* **Compito richiesto 1**
Secondo la fonte riportata più avanti, quale autore leggeva la voce narrante nel periodo della domenica delle palme?

Era la domenica delle palme di quest'anno quando accadde ciò che sto per narrarvi, nella speranza che in queste mie parole io vi possa trasmettere le emozioni che erano in me in quel momento. Mi trovavo un po' scosso, dato che in quel periodo leggevo Dostoevskij e che, nonostante la mia giovane età, la mia perizia letteraria e la mia leggera avversità nel formarmi una famiglia, aveva seminato in me un certo fascino nei confronti dei bambini tanto da farmi cambiare il modo di guardarli. Quel giorno andavo con questi pensieri a fare volantinaggio fuori al cimitero. Era un lavoro come altri -tipo fare il cameriere- che dava e da, a noi studenti, qualcosa per poterci permettere dei libri decenti e magari anche un pagamento di qualche tassa. Era quella bella primavera che ti dà quella sensazione nello stomaco di voler vivere per sempre quelle giornate, con un clima gradevole, profumi di fiori e persone felici che davano una cornice ossimorica al mio stato d'animo: ero incazzato nero. Ciò che creava in me questa "agitazione", era l'ipocrisia di tante persone che si accalcavano in quei giorni al cimitero, credendo che attraverso quell'atto, potevano garantire le proprie anime l'ingresso a un presunto paradiso. E in quella farsa che in molti -non tutti- creavano, avevano anche il coraggio di scacciarmi o criticare l'atto del volantinaggio, come se fosse un oltraggio svolgerlo davanti ad un luogo che si presume sacro, come il cimitero. Si susseguivano termini come:
-ma proprij cà e ra 'sti cos?

* **Compito richiesto 2**
Duplichi fedelmente tutte le voci che seguono, riga per riga, tralasciando le immagini.

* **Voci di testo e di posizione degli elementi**

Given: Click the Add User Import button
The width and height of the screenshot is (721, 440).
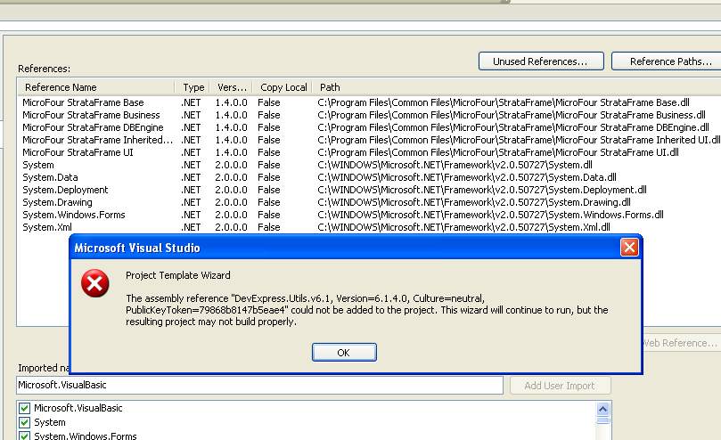Looking at the screenshot, I should (x=560, y=385).
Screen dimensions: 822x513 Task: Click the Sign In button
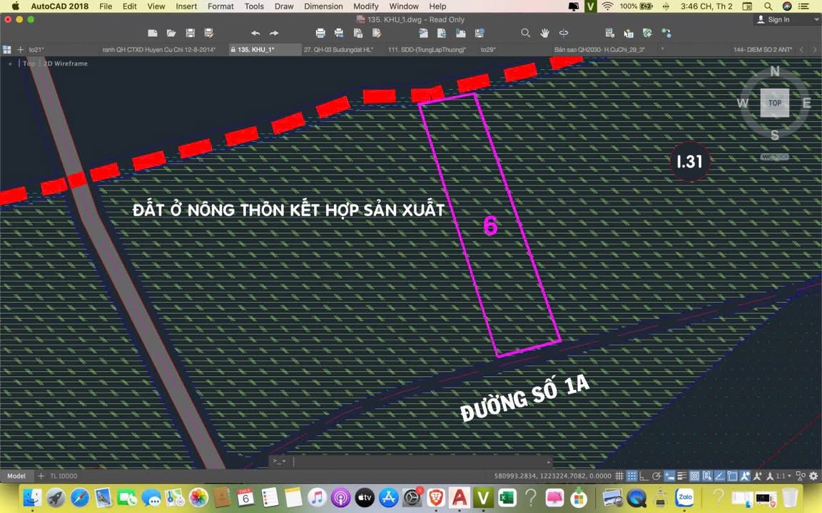773,19
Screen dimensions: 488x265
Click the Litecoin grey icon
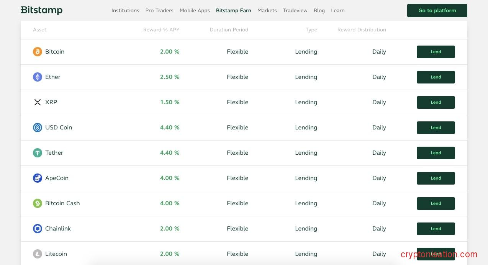tap(37, 254)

* **Risposta corretta 1**
Dostoevskij.

* **Risposta corretta 2**
Given: Click the Add User Import button
The width and height of the screenshot is (721, 440).
Looking at the screenshot, I should (x=560, y=385).
Screen dimensions: 822x513 Task: Click the Sign In button
773,19
Screen dimensions: 488x265
Click the Litecoin grey icon
tap(37, 254)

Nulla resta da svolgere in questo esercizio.